Lam Priscilla, Druar Nicholas, Swaminathan Santosh, Ng Tian Sheng, Shetty Shohan
Stanley J. Dudrick Department of Surgery at Saint Mary's Hospital, 56 Franklin St., Waterbury, CT, 06706, USA.
Surg Endosc. 2024 Jan;38(1):407-413. doi: 10.1007/s00464-023-10430-1. Epub 2023 Oct 10.
While total intravenous anesthesia (TIVA) protocols include Dexamethasone and Ondansetron prophylaxis, bariatric patients continue to be considered at particularly high risk for postoperative nausea/vomiting (PONV). A multimodal approach for prophylaxis is recommended by the Bariatric Enhanced Recovery After Surgery (ERAS) Society however, there remains a lack of consensus on the optimal strategy to manage PONV in these patients. Haloperidol has been shown at low doses to have a therapeutic effect in treatment of refractory nausea and in PONV prophylaxis in other high risk surgical populations. We sought to investigate its efficacy as a prophylactic medication for PONV in the bariatric population and to identify which perioperative strategies were most effective at reducing episodes of PONV.
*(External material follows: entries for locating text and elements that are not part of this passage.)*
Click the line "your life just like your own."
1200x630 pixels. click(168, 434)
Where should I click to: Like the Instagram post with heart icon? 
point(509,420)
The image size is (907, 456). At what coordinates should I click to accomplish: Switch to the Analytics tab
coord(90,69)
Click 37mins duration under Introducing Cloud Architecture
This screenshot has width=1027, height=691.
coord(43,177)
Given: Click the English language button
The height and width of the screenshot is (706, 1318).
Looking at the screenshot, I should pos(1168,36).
An institutional bariatric database was created by retrospectively reviewing patients undergoing elective minimally invasive bariatric procedures from 2018 to 2022. Demographic data reviewed included age, gender, preoperative body mass index (BMI), ethnicity, and primary language. Primary endpoints included patient reported episodes of PONV, total doses of Ondansetron administered, need for a second antiemetic (rescue medication), complication rate (most commonly readmission within 30 days), and length of stay. Fisher's exact test, Mann-Whitney test, and ANOVA were used to evaluate the effect of perioperative management on various endpoints.
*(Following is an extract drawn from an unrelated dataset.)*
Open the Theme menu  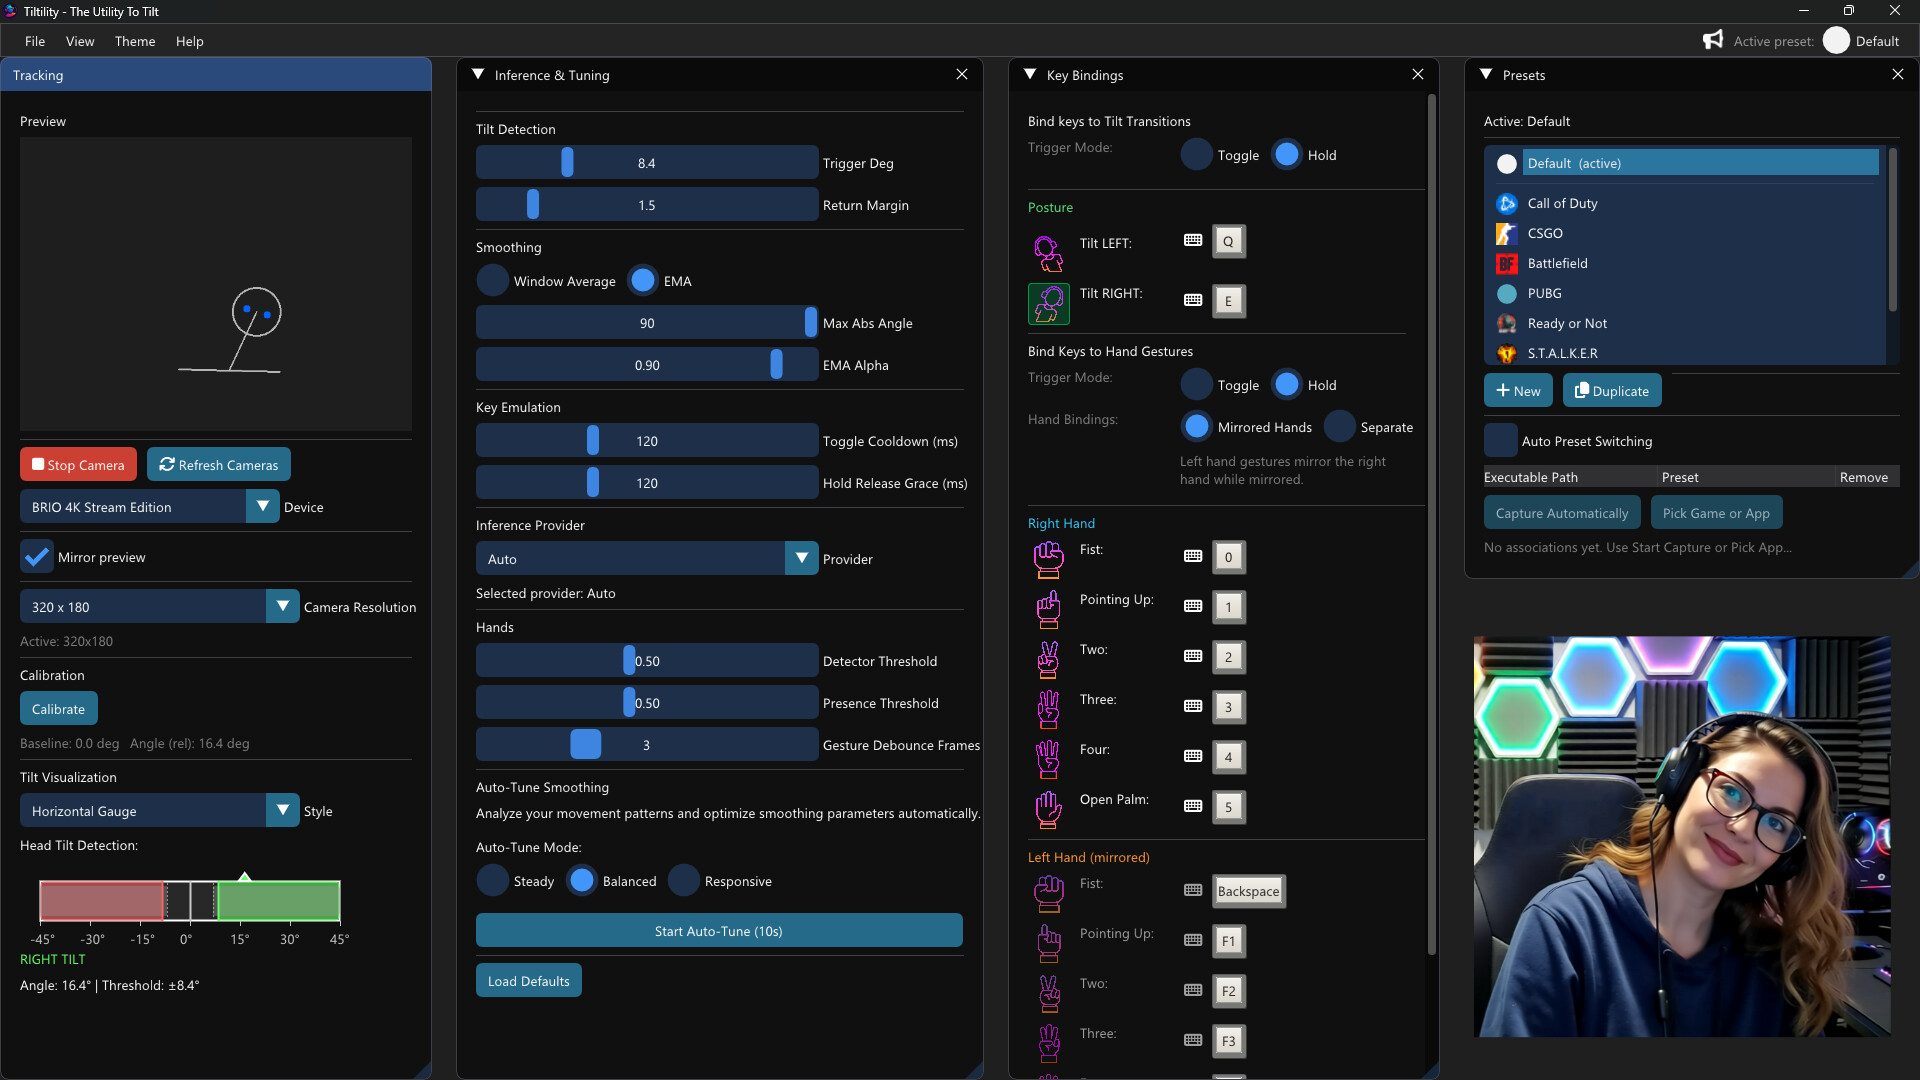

A total of 475 patients were analyzed with Haloperidol being utilized in 15.8% of all patients. Patients receiving Haloperidol were less likely to require Ondansetron outside of the immediate perioperative period (34.7% vs. 49.8%, p = 0.02), experienced less PONV (41.3% vs. 64.3%, p = 0.01) and also had a decreased median length of stay (27.3 vs. 35.8 h, p < 0.0001).
Addition of low dose Haloperidol to Bariatric ERAS protocols decreases incidence of PONV and the need for additional antiemetic coverage resulting in a significantly shorter length of stay, increasing the likelihood of safe discharge on postoperative day 1.
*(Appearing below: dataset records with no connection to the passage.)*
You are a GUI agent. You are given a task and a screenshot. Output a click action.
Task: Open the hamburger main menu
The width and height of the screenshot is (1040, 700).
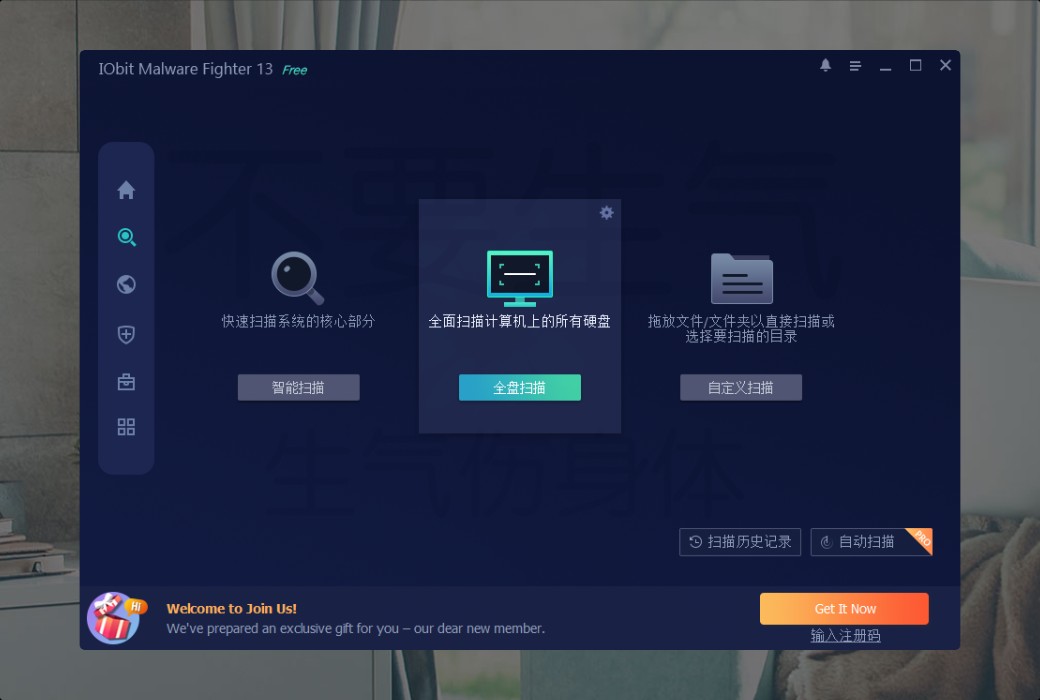coord(855,64)
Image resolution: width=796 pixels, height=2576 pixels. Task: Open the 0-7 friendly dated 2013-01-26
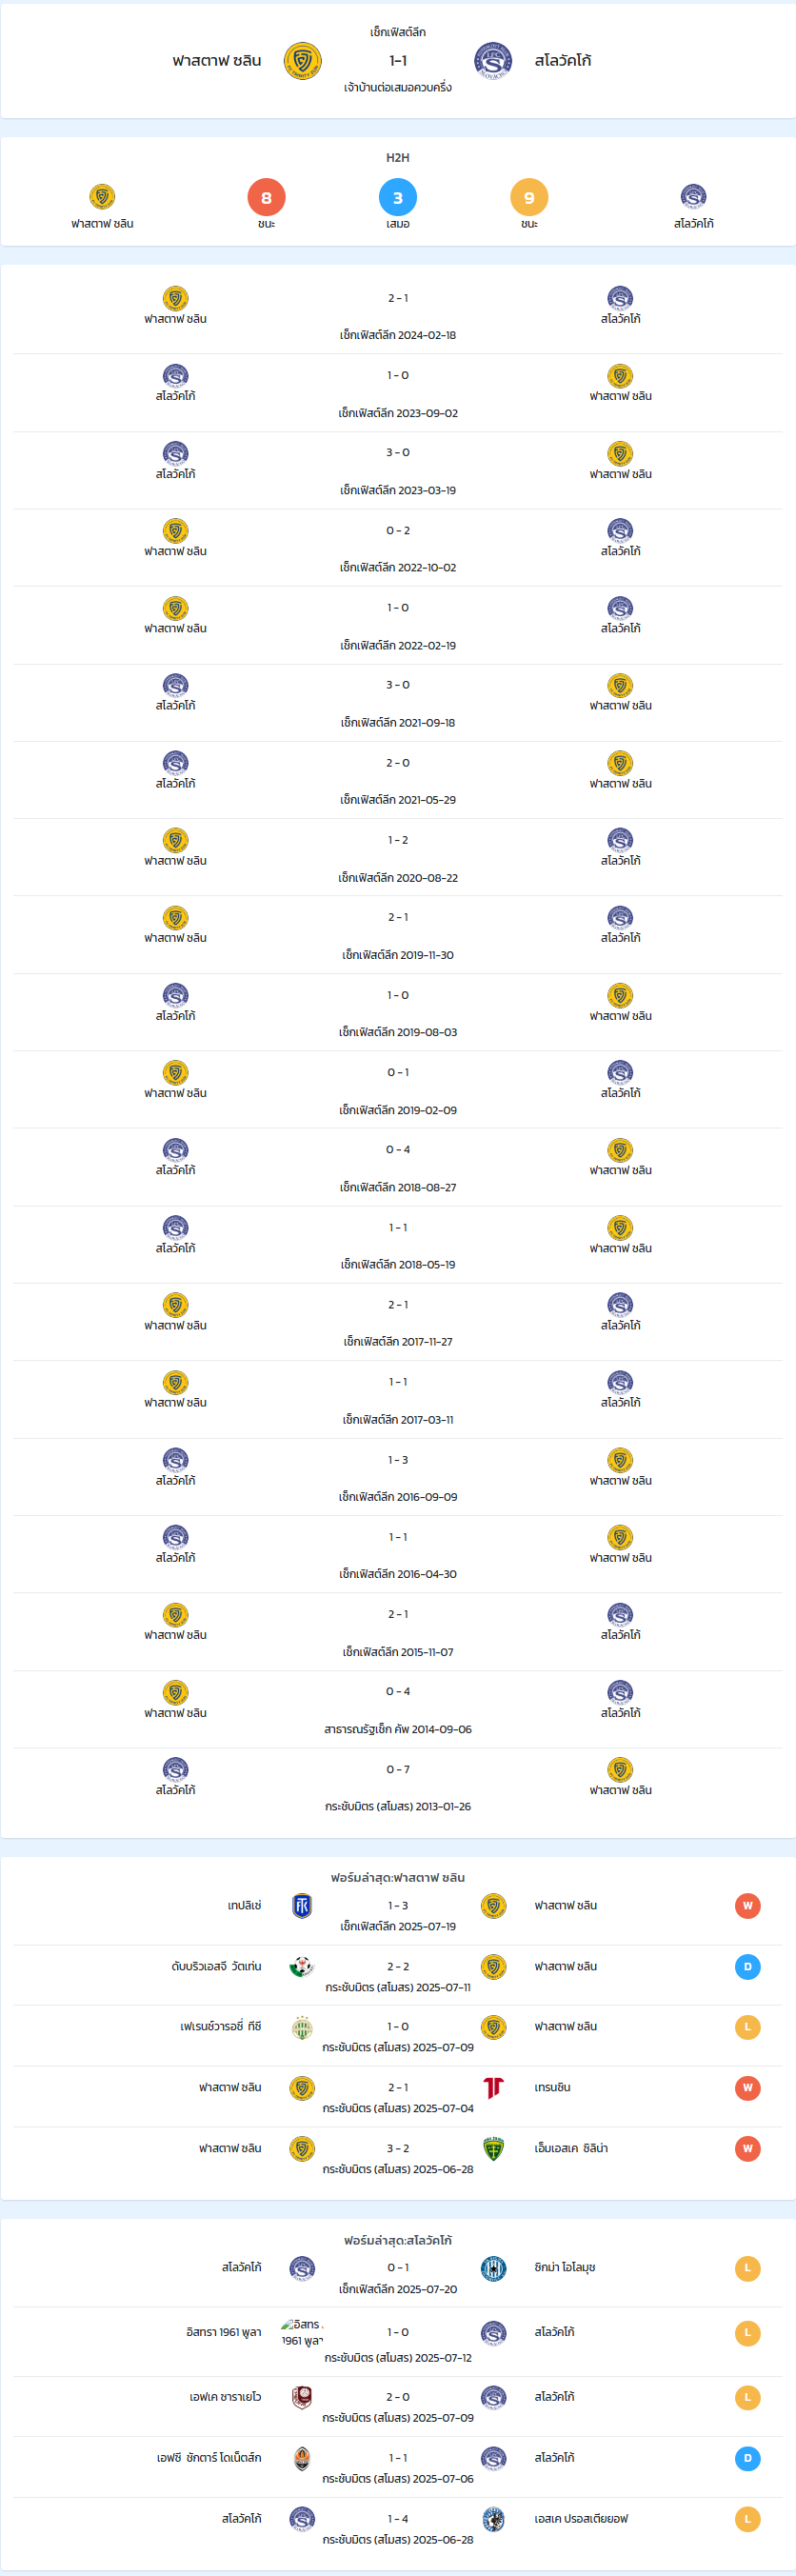398,1787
虽然全静脉麻醉(TIVA)方案包括使用地塞米松和昂丹司琼进行预防,但肥胖症患者术后恶心/呕吐(PONV)的风险仍然特别高。减肥手术加速康复(ERAS)协会推荐采用多模式预防方法,然而,对于这些患者中管理PONV的最佳策略仍缺乏共识。已表明低剂量的氟哌啶醇在治疗难治性恶心和其他高风险手术人群的PONV预防中具有治疗作用。我们试图研究其作为肥胖症患者PONV预防药物的疗效,并确定哪些围手术期策略在减少PONV发作方面最有效。
通过回顾性分析2018年至2022年接受择期微创减肥手术的患者,建立了一个机构肥胖症数据库。审查的人口统计学数据包括年龄、性别、术前体重指数(BMI)、种族和主要语言。主要终点包括患者报告的PONV发作次数、昂丹司琼的总给药剂量、是否需要第二种止吐药(救援药物)、并发症发生率(最常见的是30天内再次入院)和住院时间。采用Fisher精确检验、Mann-Whitney检验和方差分析来评估围手术期管理对各种终点的影响。
共分析了475例患者,其中15.8%的患者使用了氟哌啶醇。接受氟哌啶醇治疗的患者在围手术期之外需要昂丹司琼的可能性较小(34.7%对49.8%,p = 0.02),经历的PONV较少(41.3%对64.3%,p = 0.01),并且中位住院时间也缩短了(27.3对35.8小时,p < 0.0001)。
在减肥手术ERAS方案中添加低剂量氟哌啶醇可降低PONV的发生率以及额外止吐覆盖的需求,从而显著缩短住院时间,增加术后第1天安全出院的可能性。